This is not easy. I am filled not only with grief and sorrow, but with doubts and confusion. "When is it time?", is the question. I pet her beautiful head, and try to look into her endless brown eyes, and she turns away. Is she asking for more time, that I wait longer, or is she already looking beyond, towards the path that lies before her, the one I cannot travel yet? How many shards must my heart become? I don't want her to be scared and helpless, unable to stand or walk. She is not there yet. She sometimes lies with her head up, her soft ears seeming alert. but mostly more often just stretched out on the concrete. She looks at me, with her head flat on the ground, with no tail-wag, no push back against my hand.
On the bus coming home from work today, I saw the first 4th of July firework stand, and I thought it would be good to let her go sooner. She did not grow up with a whole night of explosions, not till we moved here to the city when she was already an old dog. She hates the fireworks, scared by the constant noise, despite my calm presence.

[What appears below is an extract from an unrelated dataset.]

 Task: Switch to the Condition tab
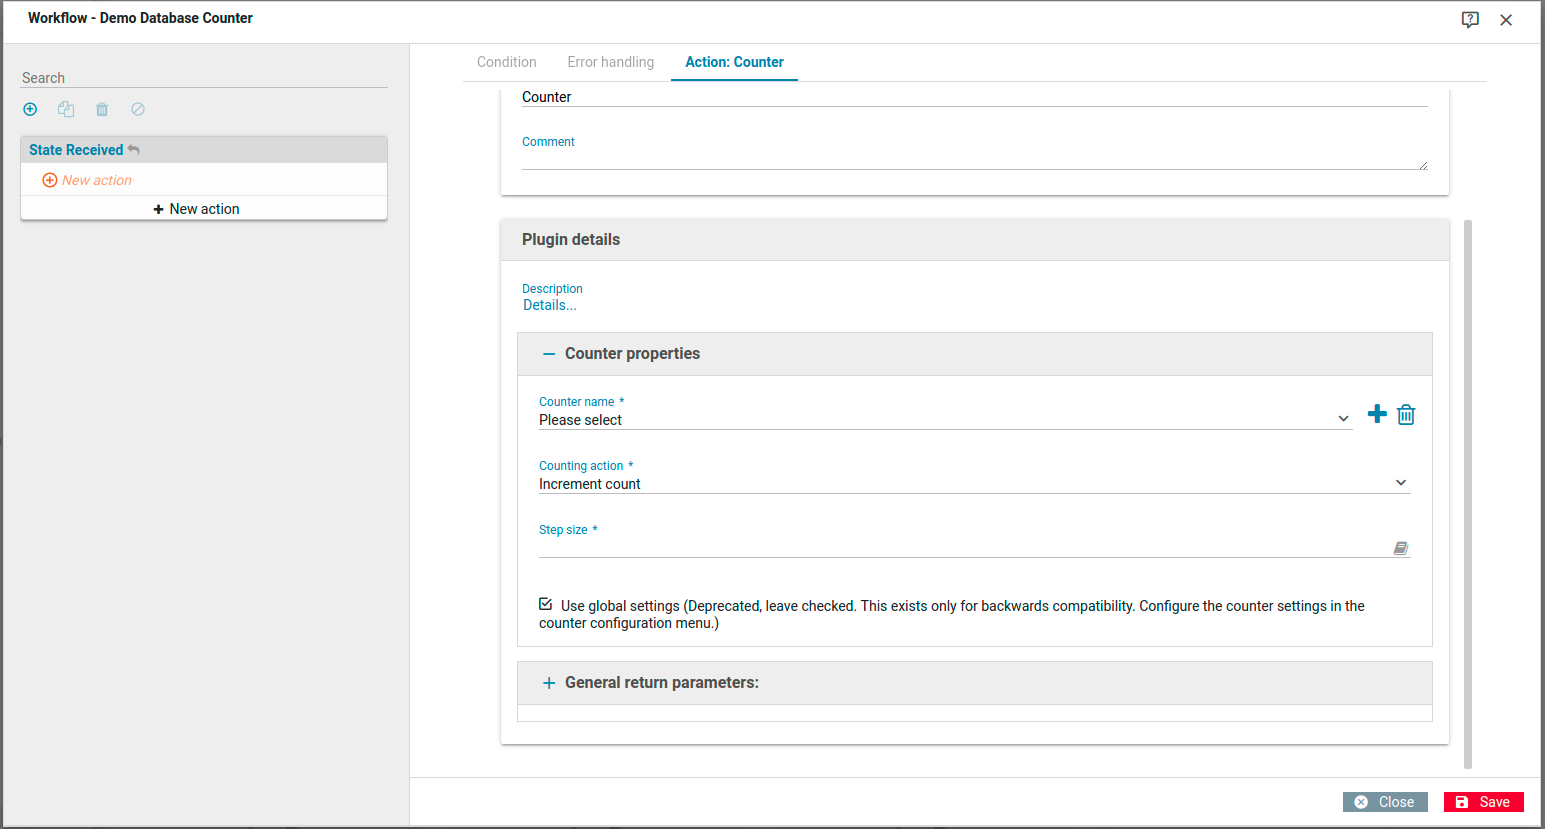506,62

Tonight I did some more digging on her gravesite. Right now it looks oddly like an earthen ofuro, as I have left a small step in the packed earth to ease actually getting down to be able to dig further. I cannot imagine digging six feet down, and fortunately that is not necessary in this case.
I am thinking that Friday we will make that hard trip over the river to Dove Lewis Hospital; I do not know how I can bear to let her go, but I cannot bear for her to end in indignity and confusion.